Things could only get easier hereafter
The awe that computers commanded a few generations back: arcane, hidden and accessible only to a select few, is akin to what AI presently does. As in the case of computers, AI will also become more widely available and easier to use. With the widespread proliferation of AI and as the tools become more user-friendly, barriers to entry will go down, and data science would become a common skill that almost everyone would be reasonably literate in. Parallels can be drawn from what Squarespace and Wix have done for coding up websites.

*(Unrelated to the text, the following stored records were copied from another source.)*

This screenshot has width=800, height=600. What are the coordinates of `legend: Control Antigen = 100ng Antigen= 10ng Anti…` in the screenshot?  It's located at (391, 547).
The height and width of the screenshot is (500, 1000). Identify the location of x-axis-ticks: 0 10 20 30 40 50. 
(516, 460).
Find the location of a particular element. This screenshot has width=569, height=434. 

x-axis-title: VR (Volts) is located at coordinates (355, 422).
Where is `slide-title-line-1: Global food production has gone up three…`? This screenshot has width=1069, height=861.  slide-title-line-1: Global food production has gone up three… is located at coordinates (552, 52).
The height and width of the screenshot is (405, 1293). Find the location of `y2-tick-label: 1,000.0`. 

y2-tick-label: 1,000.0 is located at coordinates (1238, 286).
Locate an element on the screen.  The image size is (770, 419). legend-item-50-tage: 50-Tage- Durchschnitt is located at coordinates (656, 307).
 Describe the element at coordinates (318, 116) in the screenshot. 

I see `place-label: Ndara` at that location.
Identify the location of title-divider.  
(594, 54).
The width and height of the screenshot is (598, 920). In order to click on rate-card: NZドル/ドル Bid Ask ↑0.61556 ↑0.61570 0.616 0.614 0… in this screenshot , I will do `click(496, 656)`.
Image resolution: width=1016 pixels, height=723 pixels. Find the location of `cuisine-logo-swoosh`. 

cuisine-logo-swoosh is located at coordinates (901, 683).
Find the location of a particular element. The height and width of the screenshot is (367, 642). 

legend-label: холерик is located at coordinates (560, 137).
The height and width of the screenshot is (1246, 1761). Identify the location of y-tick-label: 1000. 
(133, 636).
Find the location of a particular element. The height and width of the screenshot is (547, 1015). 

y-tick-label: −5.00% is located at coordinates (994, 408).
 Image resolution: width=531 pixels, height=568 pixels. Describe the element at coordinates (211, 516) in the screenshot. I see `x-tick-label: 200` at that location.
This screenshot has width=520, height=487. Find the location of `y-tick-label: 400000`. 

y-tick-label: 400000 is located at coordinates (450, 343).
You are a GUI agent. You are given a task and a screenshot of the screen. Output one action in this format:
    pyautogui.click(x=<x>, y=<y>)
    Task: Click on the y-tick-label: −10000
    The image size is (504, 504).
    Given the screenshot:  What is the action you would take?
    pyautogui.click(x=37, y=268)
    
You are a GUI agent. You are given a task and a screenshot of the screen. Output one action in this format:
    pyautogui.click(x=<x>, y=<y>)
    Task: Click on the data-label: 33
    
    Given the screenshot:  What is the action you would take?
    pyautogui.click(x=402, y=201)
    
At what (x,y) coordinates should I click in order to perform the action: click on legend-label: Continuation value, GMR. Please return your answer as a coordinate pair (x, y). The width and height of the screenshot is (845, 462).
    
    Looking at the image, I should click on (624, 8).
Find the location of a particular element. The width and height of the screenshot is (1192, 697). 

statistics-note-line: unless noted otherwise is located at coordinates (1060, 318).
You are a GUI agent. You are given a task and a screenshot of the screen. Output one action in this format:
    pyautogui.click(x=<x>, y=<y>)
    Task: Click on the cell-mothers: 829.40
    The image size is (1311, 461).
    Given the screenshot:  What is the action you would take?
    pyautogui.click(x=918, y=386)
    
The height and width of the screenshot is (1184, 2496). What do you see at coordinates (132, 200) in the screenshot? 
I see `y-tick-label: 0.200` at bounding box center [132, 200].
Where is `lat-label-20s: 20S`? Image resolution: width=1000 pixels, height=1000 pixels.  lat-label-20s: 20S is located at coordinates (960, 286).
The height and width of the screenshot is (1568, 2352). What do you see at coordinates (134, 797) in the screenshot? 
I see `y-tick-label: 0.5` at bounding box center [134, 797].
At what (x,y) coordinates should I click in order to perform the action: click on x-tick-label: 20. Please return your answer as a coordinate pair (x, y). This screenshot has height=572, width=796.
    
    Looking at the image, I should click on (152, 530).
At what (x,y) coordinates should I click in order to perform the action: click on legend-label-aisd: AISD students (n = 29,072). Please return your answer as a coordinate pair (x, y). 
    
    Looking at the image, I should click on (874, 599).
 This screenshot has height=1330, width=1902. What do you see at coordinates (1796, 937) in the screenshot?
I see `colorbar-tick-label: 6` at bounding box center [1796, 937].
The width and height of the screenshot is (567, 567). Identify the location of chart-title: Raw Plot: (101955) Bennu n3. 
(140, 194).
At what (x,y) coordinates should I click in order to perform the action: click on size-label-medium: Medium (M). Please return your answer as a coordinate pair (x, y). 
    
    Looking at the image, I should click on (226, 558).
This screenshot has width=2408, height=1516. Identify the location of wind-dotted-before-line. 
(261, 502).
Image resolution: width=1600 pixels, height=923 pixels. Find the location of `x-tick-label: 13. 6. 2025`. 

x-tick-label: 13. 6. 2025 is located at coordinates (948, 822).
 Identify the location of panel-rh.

While the options are to fight over our meager pool of data scientists or train new ones, the demand is there, the pipeline is a slow one, especially in the rapidly moving industry. There will be more data scientists to pick from in a few years, but they would be inexperienced and will require time to grow into higher-level roles. Also, the market demand is only going to grow.
Therefore, what should the AI and ML community do? They should take a critical look at how their data scientists are being used and ensure that they’re being used efficiently and effectively. Further, they need to make concerted and dedicated efforts to offload the existing data scientists’ shoulders from additional extraneous tasks to the greatest possible extent and make the necessary structural changes to ensure that the next generation of data scientists has everything required to succeed.
Bridging the AI talent gap isn’t about having our data scientists putting in more efforts. It’s about optimizing and deriving the best out of them, by giving them more to work with.